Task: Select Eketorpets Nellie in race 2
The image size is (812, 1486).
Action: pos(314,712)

==============================

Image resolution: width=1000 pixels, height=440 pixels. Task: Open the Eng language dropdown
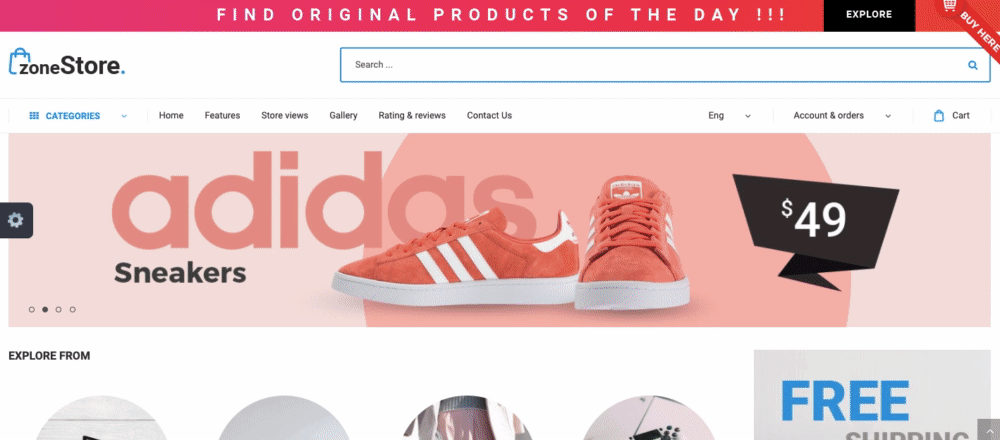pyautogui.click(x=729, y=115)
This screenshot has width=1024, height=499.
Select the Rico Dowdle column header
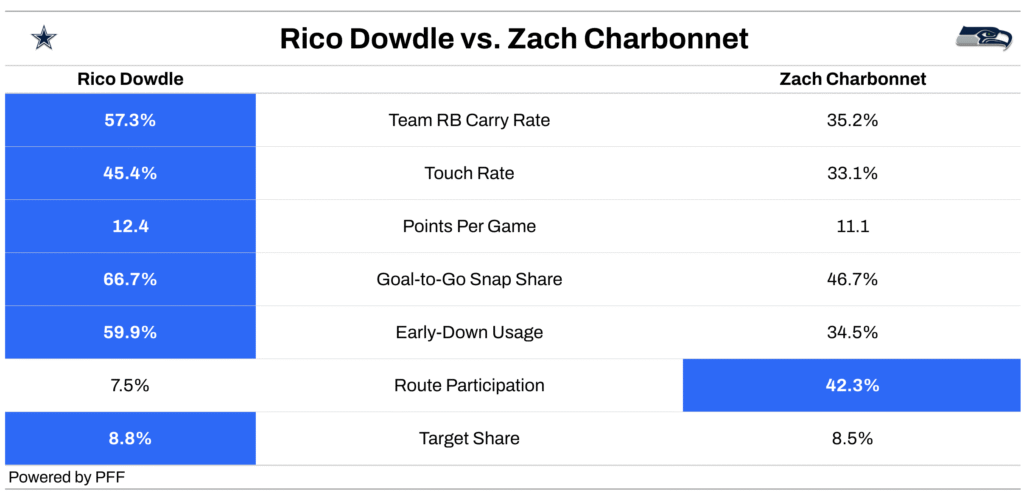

==============================

Given request:
Edit the items from the line with "Image resolution: width=1000" up to and including the line with "Select the Rico Dowdle column header", putting "menu" in place of "dropdown" and leaving everything else as it is. Give only those lines, without the pictures.

Complete answer:
Image resolution: width=1000 pixels, height=440 pixels. Task: Open the Eng language menu
pyautogui.click(x=729, y=115)
This screenshot has width=1024, height=499.
Select the Rico Dowdle column header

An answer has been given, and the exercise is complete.